Hélas!森見登美彦にリライトしてほしいよねえ。ネヴァ川を鴨川に変えてね。

僕は原作を読んだことがなかったから、どこまでがドストエフスキーでどこからがプィリエフという監督の脚色か判断できんのだけど、「私」とナースチェンカの話が最初から最後まで全然噛み合わないのがまことに痛々しかった。

全編、ネヴァ川のほとりのベンチで2人が話してるんだけど、「私」が「普段こんなの空想してるんです」と自慢げに披露する妄想シーンでの子どもっぽい活気と(森の奥の古城でチャンバラしたりしてる)、ナースチェンカのあくまで実体験に即した恋バナと、こんなのが噛み合うわけがない。

いちおうお互いに「私も空想家よ」とか「わかりますよナースチェンカ!」とか言い合うわけだが、当然痛さがこみ上げる。むろん「私」路線寄りの自分としては、その気持ちをわかってて保険扱いしながら弄ぶナースチェンカ爆発しろと思いましたがね。元カレに手紙を渡すのを手伝わせたりしてるしな。あー腹立ってきた(笑)

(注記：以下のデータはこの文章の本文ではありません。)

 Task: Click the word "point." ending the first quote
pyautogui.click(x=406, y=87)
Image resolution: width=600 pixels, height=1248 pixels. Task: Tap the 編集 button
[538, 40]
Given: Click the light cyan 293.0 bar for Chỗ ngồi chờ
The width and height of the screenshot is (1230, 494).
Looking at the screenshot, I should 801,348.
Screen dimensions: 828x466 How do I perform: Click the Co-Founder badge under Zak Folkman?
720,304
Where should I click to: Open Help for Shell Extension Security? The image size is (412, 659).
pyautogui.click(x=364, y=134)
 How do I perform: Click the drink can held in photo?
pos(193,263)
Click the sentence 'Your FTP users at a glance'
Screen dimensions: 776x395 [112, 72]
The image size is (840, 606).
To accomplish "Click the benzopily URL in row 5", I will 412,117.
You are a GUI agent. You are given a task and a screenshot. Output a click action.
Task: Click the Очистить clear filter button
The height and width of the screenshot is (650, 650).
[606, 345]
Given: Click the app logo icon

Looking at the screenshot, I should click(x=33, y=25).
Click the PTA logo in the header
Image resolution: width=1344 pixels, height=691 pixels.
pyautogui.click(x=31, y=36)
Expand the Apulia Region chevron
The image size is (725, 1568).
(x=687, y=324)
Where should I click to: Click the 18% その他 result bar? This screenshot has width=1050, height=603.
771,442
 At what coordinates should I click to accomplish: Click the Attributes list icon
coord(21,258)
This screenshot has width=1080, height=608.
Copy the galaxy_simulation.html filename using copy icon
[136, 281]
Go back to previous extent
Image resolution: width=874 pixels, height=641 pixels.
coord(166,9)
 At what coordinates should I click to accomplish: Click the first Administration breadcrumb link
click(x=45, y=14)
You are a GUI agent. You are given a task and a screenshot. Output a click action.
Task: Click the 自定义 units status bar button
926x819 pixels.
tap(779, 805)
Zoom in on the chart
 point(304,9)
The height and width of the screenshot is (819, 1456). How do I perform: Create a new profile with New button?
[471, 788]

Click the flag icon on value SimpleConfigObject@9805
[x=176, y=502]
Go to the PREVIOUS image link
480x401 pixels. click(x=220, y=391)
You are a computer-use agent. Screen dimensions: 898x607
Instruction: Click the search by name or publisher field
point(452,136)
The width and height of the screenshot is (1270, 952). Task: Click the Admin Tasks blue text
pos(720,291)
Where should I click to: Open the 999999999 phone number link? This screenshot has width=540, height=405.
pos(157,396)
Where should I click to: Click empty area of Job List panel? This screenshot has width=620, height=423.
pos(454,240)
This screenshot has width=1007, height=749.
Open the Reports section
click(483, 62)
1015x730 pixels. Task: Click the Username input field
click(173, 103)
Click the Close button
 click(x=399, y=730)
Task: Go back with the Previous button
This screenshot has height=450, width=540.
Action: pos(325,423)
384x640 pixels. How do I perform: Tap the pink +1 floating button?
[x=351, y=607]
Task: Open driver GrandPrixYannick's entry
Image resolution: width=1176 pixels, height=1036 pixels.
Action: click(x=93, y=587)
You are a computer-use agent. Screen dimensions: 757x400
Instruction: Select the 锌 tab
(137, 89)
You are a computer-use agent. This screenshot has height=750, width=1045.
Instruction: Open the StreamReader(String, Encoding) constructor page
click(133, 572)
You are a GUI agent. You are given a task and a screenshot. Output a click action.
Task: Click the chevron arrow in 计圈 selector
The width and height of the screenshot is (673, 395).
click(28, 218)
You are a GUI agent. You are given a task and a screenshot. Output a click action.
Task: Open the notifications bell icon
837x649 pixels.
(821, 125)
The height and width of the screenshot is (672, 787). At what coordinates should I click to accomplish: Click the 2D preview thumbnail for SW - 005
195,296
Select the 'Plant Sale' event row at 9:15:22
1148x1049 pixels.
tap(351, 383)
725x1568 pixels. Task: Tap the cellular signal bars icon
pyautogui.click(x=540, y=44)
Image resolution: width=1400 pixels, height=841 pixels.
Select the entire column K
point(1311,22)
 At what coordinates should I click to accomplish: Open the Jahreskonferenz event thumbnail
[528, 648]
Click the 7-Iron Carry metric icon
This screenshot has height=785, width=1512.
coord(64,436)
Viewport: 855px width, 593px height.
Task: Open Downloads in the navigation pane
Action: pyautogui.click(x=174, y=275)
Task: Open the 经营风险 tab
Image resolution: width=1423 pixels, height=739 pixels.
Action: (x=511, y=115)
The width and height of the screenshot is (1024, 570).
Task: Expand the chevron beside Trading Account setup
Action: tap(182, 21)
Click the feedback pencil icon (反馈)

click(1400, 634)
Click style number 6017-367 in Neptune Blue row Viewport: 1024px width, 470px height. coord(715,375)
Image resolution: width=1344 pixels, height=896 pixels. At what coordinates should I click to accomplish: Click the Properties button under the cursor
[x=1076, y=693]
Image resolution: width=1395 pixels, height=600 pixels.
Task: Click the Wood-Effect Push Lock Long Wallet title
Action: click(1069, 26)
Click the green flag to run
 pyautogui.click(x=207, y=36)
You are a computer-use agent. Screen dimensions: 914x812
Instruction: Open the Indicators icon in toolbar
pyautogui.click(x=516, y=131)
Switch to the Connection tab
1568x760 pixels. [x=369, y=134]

セットを組んで撮影されたと思われる華麗なペテルブルクの街並み。ナースチェンカの自宅の細やかなディテール。プィリエフという人は人民芸術家で、スターリン賞を6回も受賞して連邦議員にまでなってるので、この雰囲気が映画における社会主義リアリズムへの解なのかなと思う(ただしこの人は経歴がショスタコーヴィチにそっくりなので、この画面を鵜呑みにしていいか若干悩むところでもある>反体制の意志がこっそり隠れてたりするのかしら)
それから俳優たちの謎の熱い演技。突然歌い始めたりするのも可笑しい。特に主人公「私」を演じるオレグ・ストゥリジェノフの煌々と輝く病的な瞳にぞっとする。

+ + +

客層の高さはクラシックの比ではなく、往年の左翼インテリ、みたいな背筋のスッとした爺さんが多かった(会場では最年少だった自信がある)。まあなあ。ソヴィエト映画なんて今日び流行らないよなあ。あまりにも救われない結末に心底冷え冷えとし、観終わってから代々木のラーメン屋に行ってしまった。